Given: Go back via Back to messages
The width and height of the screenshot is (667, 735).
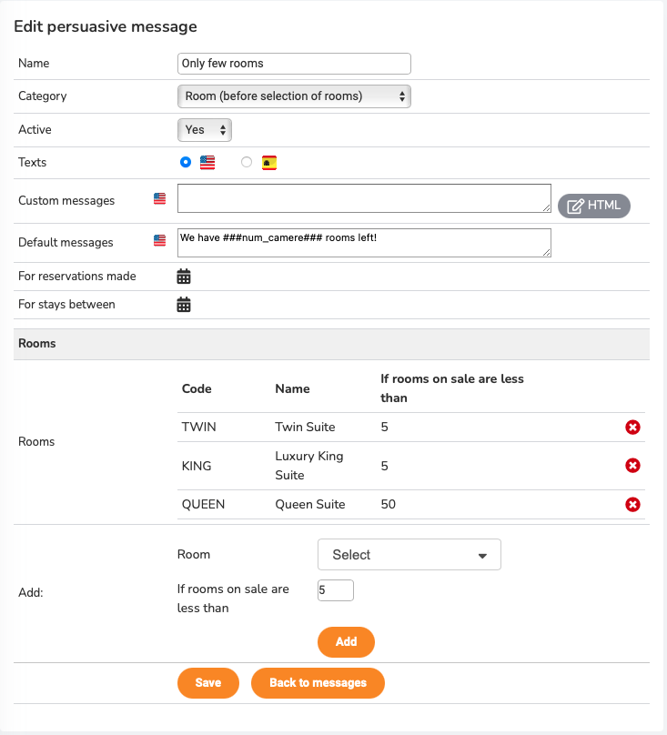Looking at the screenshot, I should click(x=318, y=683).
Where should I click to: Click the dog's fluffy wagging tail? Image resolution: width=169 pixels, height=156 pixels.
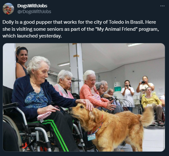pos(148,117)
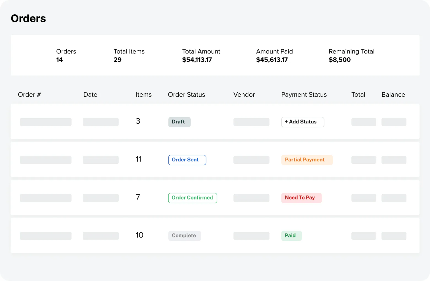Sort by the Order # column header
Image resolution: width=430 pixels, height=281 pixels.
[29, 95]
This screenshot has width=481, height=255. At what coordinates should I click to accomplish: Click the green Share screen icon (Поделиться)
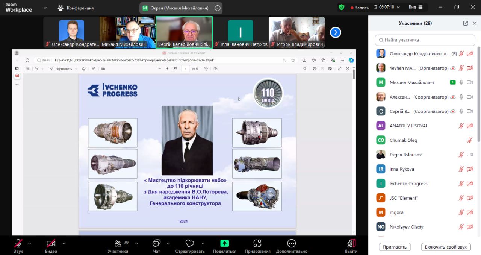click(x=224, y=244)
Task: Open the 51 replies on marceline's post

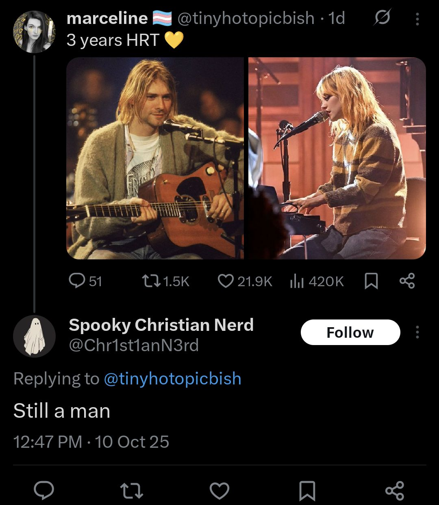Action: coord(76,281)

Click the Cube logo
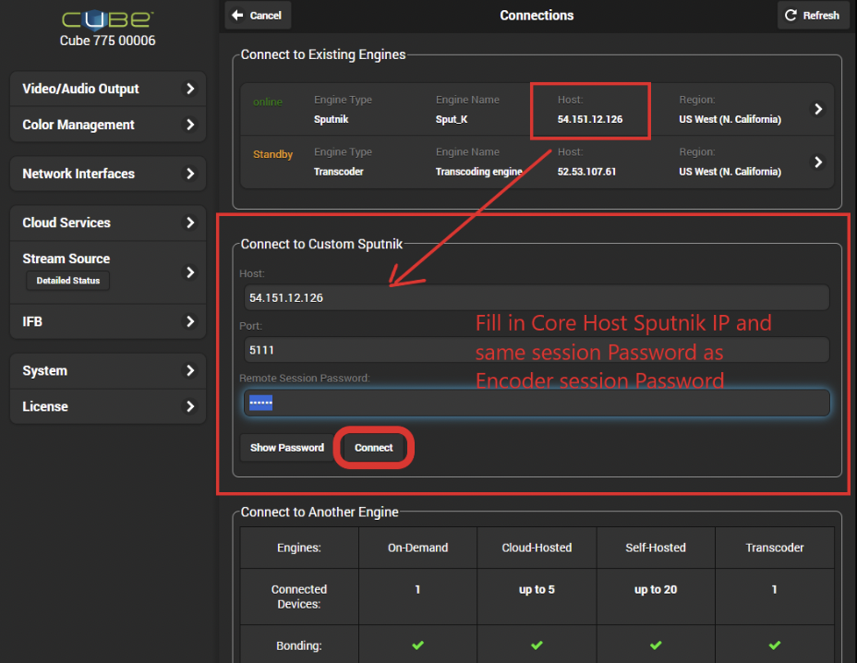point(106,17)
★ ★ ★ ★ ★
## AIM OF THE TASK
The lines from the one containing "Where should I" through the last line above are to be repeated exactly, and only those. Any pictures must be left out.

## SOLUTION FOR THIS TASK
Where should I click to: Click the dog's fluffy wagging tail? Image resolution: width=169 pixels, height=156 pixels.
pos(148,117)
Sort by the Order # column header
Image resolution: width=430 pixels, height=281 pixels.
[29, 95]
This screenshot has width=481, height=255. At what coordinates should I click to accomplish: Click the green Share screen icon (Поделиться)
click(x=224, y=244)
Task: Open the 51 replies on marceline's post

Action: coord(76,281)

Click the Cube logo
point(106,17)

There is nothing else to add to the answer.